---------- RECORDS FOR THIS TASK ----------

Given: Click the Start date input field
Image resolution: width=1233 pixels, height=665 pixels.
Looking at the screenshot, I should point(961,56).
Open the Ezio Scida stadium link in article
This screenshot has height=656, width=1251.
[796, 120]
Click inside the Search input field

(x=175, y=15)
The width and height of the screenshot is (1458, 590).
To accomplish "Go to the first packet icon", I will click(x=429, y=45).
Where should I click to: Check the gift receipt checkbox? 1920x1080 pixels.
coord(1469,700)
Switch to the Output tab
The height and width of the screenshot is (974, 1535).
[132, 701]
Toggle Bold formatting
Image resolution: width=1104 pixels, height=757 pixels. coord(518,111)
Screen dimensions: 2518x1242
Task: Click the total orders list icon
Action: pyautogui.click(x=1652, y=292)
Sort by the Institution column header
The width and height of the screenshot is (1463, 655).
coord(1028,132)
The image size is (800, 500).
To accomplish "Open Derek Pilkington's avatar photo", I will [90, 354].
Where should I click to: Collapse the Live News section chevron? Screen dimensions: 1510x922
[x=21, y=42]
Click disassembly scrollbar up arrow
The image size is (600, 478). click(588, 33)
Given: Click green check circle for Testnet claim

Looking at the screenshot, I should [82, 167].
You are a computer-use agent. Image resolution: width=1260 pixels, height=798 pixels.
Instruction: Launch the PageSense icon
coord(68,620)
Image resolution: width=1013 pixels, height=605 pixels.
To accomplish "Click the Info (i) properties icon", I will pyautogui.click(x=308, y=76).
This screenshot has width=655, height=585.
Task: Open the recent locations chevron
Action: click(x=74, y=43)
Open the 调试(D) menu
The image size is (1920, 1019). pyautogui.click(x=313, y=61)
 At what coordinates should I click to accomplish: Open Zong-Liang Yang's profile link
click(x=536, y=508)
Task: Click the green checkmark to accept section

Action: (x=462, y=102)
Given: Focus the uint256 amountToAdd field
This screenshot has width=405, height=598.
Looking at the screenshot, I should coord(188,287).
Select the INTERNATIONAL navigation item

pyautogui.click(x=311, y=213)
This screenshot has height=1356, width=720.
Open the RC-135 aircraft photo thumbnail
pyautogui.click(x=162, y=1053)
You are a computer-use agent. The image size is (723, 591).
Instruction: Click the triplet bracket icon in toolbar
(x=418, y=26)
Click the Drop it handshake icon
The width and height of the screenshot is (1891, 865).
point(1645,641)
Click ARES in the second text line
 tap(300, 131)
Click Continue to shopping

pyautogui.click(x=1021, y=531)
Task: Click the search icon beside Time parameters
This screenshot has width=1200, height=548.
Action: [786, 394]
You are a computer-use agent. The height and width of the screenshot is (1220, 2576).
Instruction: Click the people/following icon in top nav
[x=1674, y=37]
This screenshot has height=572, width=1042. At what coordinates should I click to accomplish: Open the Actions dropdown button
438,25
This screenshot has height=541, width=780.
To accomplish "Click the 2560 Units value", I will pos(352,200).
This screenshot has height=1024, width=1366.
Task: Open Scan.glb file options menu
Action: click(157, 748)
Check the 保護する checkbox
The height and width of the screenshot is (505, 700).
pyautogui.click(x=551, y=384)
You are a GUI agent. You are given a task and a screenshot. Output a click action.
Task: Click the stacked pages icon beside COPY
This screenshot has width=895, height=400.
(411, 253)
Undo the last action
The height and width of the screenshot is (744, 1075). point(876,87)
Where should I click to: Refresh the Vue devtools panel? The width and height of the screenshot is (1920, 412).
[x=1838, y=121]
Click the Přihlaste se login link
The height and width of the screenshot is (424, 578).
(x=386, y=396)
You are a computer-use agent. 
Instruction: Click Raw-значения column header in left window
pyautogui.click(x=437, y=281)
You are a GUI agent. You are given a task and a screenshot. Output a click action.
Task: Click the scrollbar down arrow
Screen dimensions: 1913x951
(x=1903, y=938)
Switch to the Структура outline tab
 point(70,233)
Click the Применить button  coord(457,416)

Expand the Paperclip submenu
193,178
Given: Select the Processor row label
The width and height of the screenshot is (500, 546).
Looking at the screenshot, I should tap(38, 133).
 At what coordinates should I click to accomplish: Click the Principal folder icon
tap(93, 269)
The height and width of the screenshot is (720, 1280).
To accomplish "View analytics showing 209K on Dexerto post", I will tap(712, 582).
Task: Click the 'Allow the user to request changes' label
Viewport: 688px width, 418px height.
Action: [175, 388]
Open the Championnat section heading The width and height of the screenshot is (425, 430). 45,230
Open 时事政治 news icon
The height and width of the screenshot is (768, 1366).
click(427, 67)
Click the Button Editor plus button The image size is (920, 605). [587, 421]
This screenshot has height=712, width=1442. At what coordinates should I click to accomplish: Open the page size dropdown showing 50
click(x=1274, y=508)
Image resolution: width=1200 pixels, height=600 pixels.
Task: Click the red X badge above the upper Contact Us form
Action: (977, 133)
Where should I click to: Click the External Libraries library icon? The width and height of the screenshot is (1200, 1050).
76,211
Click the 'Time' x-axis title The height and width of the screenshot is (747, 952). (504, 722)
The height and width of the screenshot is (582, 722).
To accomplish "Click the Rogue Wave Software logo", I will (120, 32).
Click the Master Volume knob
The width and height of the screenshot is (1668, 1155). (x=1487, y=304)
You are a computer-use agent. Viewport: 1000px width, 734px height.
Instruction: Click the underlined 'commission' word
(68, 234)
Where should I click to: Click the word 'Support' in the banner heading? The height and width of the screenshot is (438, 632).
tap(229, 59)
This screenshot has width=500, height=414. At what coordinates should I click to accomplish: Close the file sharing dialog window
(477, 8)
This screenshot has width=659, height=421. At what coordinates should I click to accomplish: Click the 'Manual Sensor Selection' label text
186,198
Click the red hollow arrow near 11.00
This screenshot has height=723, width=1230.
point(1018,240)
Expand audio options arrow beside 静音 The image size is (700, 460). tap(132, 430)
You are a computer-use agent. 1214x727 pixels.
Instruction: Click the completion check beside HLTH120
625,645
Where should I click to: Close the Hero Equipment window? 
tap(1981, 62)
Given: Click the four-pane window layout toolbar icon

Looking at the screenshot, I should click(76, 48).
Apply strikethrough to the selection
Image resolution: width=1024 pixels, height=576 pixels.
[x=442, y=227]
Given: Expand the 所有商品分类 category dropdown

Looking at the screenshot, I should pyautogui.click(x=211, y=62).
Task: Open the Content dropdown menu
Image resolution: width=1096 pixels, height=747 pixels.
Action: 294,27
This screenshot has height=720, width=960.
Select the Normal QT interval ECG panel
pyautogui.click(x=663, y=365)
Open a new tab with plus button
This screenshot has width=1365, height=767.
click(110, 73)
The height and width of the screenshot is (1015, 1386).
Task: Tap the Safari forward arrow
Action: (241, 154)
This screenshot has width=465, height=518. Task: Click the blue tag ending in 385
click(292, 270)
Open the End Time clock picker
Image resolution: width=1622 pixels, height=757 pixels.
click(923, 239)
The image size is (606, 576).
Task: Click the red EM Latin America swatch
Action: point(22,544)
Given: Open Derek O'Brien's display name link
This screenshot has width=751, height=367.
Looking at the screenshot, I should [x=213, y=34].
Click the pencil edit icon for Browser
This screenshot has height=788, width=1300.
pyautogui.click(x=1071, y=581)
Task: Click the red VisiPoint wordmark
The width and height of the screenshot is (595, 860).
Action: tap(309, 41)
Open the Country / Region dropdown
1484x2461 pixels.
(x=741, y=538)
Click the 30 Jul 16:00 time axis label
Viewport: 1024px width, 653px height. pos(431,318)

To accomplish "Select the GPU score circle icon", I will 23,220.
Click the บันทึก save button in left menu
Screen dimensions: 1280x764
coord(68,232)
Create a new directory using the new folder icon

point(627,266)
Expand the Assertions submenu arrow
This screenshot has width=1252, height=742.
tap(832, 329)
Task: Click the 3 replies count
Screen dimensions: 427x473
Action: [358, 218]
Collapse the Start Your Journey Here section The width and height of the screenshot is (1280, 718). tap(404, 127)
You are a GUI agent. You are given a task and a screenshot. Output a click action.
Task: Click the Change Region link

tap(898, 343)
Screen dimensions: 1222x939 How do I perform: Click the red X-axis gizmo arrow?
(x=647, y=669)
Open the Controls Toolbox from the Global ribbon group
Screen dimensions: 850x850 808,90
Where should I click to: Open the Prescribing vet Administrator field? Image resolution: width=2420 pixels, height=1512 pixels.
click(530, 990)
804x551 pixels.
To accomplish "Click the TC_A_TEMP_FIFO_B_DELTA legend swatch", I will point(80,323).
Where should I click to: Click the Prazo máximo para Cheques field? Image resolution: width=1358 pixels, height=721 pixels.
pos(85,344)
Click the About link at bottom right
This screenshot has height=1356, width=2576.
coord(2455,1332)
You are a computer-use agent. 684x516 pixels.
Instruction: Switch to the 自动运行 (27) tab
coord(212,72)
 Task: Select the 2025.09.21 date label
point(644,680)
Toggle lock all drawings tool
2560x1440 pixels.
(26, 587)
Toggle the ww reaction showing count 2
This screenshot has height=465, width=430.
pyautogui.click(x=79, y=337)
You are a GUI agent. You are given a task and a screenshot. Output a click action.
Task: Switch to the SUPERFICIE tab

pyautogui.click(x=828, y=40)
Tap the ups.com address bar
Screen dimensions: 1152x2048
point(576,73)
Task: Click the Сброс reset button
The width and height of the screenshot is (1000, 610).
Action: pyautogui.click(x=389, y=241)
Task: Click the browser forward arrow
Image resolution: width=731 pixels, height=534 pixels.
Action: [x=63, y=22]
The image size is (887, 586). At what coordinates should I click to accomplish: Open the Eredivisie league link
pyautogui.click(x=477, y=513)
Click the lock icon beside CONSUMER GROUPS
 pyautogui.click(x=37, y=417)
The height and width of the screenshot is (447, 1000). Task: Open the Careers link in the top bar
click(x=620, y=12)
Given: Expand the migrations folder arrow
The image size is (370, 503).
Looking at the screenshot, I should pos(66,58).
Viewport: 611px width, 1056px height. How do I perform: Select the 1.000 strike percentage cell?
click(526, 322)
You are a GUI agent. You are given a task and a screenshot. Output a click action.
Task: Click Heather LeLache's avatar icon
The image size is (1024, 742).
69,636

----------

- REQUIREMENT -
Repeat exactly the lines above from the one with "Task: Open the Content dropdown menu" up to and including the one with "Open the End Time clock picker". No other line belongs in the reply.

- RESPONSE TO THE EXERCISE -
Task: Open the Content dropdown menu
Image resolution: width=1096 pixels, height=747 pixels.
Action: 294,27
This screenshot has height=720, width=960.
Select the Normal QT interval ECG panel
pyautogui.click(x=663, y=365)
Open a new tab with plus button
This screenshot has width=1365, height=767.
click(110, 73)
The height and width of the screenshot is (1015, 1386).
Task: Tap the Safari forward arrow
Action: (241, 154)
This screenshot has width=465, height=518. Task: Click the blue tag ending in 385
click(292, 270)
Open the End Time clock picker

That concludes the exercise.